The fact that attempts were made to procure an explanation from Mr
Geduld only adds to that justification.
I
am also prepared to accept that there may have been some ambiguity
with regard to the order insofar as minutes of 2007 are concerned
although for reasons that will become apparent presently I am not
prepared to leave the matter there.
Turning
to the financial statements I consider that there has been a blatant
disregard of the Court orders, to the extent that
the least one
could have expected from the respondents, after the sheer weight of
demand and litigation was that it, to provide
evidence from the
applicable bank that there had been no bank statements for the
period under review. To the extent, given all
the opportunity that I
had given to the parties to settle this matter, that evidence was
the least that could have been expected
form respondents to show
that no financial activity took place in 2006 Simply to continue to
insist that no activity took place
when applicant has provided at
least some existence of members subscriptions having been paid is an
act in contempt of three
court orders granted and during which
period the Courts have shown extraordinary patience in seeking to
ensure compliance therewith.
The
question arises as to an appropriate order under these
circumstances.

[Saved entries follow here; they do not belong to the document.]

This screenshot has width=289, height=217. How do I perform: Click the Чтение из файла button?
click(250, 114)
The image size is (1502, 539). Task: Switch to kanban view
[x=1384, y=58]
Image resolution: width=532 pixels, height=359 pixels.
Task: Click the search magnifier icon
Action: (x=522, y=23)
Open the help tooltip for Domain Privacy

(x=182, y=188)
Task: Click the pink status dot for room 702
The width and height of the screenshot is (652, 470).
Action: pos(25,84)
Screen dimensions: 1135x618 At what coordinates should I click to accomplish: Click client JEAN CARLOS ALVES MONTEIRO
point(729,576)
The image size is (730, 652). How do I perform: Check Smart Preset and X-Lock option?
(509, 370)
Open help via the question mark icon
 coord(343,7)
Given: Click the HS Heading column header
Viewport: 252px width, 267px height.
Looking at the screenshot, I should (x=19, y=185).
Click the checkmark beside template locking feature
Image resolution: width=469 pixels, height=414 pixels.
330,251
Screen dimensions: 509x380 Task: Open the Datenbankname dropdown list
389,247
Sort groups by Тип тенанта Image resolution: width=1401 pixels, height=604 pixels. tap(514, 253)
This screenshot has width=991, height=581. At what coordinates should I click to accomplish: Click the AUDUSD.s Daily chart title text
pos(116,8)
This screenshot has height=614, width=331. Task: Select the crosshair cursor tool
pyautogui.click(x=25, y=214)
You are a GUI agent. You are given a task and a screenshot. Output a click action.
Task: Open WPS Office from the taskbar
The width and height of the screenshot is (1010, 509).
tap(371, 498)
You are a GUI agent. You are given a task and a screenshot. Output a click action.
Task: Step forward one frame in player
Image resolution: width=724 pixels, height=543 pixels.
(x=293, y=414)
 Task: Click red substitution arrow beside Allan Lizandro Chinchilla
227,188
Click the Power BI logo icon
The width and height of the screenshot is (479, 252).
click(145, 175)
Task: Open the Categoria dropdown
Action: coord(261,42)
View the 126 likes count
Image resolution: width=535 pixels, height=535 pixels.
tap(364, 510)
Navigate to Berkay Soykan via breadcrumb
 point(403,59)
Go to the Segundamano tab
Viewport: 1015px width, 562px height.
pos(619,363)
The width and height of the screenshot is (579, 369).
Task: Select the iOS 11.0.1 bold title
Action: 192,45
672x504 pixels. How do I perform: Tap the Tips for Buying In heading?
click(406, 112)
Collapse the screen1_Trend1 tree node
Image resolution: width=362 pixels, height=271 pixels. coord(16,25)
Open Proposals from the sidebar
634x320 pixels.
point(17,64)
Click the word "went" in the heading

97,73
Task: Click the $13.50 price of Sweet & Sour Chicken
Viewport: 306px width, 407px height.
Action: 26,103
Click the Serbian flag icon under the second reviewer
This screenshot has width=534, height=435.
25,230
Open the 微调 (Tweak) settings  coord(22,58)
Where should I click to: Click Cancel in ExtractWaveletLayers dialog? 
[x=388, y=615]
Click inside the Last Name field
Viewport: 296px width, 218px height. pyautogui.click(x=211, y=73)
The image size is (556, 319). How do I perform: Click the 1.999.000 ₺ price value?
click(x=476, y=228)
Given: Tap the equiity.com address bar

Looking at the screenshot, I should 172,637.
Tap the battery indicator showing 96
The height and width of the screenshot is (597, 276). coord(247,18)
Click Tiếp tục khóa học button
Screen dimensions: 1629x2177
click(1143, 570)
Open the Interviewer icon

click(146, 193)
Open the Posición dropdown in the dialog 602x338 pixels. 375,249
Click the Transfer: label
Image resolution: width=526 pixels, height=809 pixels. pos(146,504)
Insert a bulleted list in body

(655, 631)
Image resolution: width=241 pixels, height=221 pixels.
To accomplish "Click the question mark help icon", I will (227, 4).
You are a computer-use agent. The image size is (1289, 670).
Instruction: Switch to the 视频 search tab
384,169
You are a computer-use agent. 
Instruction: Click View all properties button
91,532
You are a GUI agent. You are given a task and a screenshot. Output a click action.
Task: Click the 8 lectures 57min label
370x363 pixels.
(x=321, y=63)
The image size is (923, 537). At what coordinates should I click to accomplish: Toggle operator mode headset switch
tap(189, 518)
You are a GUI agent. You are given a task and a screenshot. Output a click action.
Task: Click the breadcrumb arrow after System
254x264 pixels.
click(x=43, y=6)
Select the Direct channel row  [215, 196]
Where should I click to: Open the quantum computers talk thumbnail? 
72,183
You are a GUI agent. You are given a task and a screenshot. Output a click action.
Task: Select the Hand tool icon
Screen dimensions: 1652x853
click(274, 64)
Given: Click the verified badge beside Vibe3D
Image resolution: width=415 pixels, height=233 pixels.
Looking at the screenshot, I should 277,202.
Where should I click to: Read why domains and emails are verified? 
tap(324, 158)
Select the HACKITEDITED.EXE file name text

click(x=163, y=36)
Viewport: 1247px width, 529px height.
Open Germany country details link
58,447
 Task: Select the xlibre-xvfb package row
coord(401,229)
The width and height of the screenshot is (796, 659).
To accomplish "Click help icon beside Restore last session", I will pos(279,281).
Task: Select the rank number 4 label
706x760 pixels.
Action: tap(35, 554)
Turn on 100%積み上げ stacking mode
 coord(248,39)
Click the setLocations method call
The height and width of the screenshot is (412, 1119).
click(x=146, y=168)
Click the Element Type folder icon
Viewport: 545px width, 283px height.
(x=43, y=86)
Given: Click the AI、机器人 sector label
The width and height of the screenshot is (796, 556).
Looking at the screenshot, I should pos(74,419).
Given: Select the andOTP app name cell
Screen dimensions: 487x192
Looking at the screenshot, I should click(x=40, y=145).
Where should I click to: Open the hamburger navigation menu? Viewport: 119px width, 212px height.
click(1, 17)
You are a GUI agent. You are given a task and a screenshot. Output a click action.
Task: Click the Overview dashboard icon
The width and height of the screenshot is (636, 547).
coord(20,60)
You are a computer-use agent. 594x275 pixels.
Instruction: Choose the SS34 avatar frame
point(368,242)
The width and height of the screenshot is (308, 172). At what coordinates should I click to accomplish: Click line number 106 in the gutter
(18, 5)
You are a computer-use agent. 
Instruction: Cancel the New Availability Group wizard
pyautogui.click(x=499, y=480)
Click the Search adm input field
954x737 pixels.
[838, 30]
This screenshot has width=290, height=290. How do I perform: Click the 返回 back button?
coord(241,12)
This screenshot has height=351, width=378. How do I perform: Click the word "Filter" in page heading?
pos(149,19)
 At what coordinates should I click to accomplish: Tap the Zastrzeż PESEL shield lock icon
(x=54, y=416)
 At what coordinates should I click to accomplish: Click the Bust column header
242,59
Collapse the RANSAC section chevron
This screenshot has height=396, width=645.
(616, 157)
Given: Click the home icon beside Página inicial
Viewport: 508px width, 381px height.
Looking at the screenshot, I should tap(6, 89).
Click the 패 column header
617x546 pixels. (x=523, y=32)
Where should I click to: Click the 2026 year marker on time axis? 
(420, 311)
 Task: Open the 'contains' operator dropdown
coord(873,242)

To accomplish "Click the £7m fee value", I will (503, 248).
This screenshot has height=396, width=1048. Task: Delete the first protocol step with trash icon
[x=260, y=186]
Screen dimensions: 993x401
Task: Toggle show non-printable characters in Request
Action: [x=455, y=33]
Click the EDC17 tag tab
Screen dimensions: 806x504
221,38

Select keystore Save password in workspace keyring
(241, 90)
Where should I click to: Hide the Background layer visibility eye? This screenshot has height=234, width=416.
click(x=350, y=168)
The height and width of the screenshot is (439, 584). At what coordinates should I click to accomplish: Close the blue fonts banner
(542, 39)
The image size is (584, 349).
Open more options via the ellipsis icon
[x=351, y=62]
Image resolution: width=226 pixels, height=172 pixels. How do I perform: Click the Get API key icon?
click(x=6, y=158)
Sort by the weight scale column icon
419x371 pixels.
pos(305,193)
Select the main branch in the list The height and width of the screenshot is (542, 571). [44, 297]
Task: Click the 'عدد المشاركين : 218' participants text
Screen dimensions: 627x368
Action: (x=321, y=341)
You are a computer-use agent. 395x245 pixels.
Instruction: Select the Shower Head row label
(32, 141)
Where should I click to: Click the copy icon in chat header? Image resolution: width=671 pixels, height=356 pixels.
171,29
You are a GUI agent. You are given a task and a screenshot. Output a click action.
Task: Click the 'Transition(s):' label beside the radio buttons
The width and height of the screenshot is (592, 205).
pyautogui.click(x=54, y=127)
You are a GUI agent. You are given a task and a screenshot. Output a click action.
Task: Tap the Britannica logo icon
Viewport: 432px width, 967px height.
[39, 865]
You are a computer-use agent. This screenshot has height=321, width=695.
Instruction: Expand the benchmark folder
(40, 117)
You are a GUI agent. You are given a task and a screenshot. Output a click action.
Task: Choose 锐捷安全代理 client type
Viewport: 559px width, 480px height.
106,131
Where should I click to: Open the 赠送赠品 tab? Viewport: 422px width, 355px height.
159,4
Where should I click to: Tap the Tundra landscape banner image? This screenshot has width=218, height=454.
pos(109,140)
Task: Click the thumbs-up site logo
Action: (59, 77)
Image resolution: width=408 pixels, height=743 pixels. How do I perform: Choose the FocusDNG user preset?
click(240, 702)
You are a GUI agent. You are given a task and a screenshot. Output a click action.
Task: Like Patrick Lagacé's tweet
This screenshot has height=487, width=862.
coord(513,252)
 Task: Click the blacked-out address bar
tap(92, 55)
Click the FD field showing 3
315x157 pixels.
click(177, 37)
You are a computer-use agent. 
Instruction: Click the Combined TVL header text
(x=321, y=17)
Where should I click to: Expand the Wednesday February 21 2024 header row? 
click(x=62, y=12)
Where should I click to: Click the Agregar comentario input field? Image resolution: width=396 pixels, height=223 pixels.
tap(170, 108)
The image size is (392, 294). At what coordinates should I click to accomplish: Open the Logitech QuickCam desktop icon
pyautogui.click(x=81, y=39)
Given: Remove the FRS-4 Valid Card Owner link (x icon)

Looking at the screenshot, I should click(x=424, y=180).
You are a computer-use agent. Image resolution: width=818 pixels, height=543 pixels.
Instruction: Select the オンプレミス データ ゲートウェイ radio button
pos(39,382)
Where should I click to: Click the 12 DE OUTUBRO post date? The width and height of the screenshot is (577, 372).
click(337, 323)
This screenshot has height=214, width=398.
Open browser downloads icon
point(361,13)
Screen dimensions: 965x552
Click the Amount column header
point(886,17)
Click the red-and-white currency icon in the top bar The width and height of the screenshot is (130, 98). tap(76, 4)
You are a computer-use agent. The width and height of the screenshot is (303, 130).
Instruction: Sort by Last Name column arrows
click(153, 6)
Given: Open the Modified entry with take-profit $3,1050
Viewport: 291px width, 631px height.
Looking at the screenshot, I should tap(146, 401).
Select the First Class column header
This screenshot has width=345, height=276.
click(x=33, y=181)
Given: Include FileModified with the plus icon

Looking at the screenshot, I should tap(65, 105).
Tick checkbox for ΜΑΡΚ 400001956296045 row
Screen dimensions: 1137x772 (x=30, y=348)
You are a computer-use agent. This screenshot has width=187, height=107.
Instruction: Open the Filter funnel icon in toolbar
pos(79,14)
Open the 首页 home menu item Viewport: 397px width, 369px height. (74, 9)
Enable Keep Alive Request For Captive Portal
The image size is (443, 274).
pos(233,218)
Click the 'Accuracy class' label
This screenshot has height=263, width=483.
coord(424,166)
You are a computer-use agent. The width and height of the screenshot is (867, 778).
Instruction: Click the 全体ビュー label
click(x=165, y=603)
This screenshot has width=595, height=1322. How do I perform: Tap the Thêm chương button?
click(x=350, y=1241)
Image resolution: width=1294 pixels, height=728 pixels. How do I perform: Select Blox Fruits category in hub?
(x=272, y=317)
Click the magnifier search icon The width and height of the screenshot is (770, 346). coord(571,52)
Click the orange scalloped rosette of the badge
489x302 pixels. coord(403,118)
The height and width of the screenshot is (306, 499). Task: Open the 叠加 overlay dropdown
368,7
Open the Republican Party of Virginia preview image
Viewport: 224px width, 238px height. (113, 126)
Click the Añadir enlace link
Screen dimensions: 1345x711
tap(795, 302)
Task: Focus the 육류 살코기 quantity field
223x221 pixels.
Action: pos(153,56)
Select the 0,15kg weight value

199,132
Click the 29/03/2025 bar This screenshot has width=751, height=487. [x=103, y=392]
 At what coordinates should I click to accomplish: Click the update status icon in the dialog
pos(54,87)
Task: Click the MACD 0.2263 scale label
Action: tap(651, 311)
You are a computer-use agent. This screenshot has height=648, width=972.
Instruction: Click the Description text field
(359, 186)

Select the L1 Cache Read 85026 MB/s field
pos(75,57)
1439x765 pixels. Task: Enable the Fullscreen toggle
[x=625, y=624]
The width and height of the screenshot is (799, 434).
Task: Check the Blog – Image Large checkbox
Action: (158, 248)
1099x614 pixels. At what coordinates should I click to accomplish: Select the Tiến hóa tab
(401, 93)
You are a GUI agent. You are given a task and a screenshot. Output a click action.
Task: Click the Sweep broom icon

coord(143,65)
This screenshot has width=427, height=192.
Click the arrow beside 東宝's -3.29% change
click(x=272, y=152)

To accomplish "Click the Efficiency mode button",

On the basis of what I have already said there has
been an attempt, or at least a plausible version at explaining why
substantial compliance with the order have been undertaken.
To
impose a harsh sanction on the breaches would be disproportional to
the misconduct.
For
these reasons the following order is made:
The
FIRST,
SECOND AND THIRD RESPONDENTS ARE FOUND TO BE IN CONTEMPT OF THE
ORDER OF COURT OF 14 DECEMBER 2007
.
A
FINE OF R500 (FIVE HUNDRED RAND) WILL BE IMPOSED
on the three respondents individually, suspended on condition that
the respondents produce;
a.
An
explanation from the applicable banking institution of first
respondent at to whether any banking accounts were opened or
operated during the period of 2006;
b.
The
complete minutes of all meetings which were held, or in terms of
which the Association is constitutionally bound to convene
such
meetings for the period November 2006 to December 2007. In the event
that no such minutes can be made available, a proper
and full
explanation on affidavit must be provided.
c.
The
respondents have six weeks from the date of this order to so comply.
3.
The financial and organisational state of first respondent is
hereby referred to the Provincial Registrar of Taxis Association
who is instructed to produce a report within three months of this
court order and to provide such report to this Court, which
will
then determine any further course of conduct which may be
applicable to the dispute.
There
is no order as to costs, save for today's hearing, being 26 May
2008 in which respondents jointly and severally, each
to pay the
other to be absorbed, are ordered to pay applicant's costs.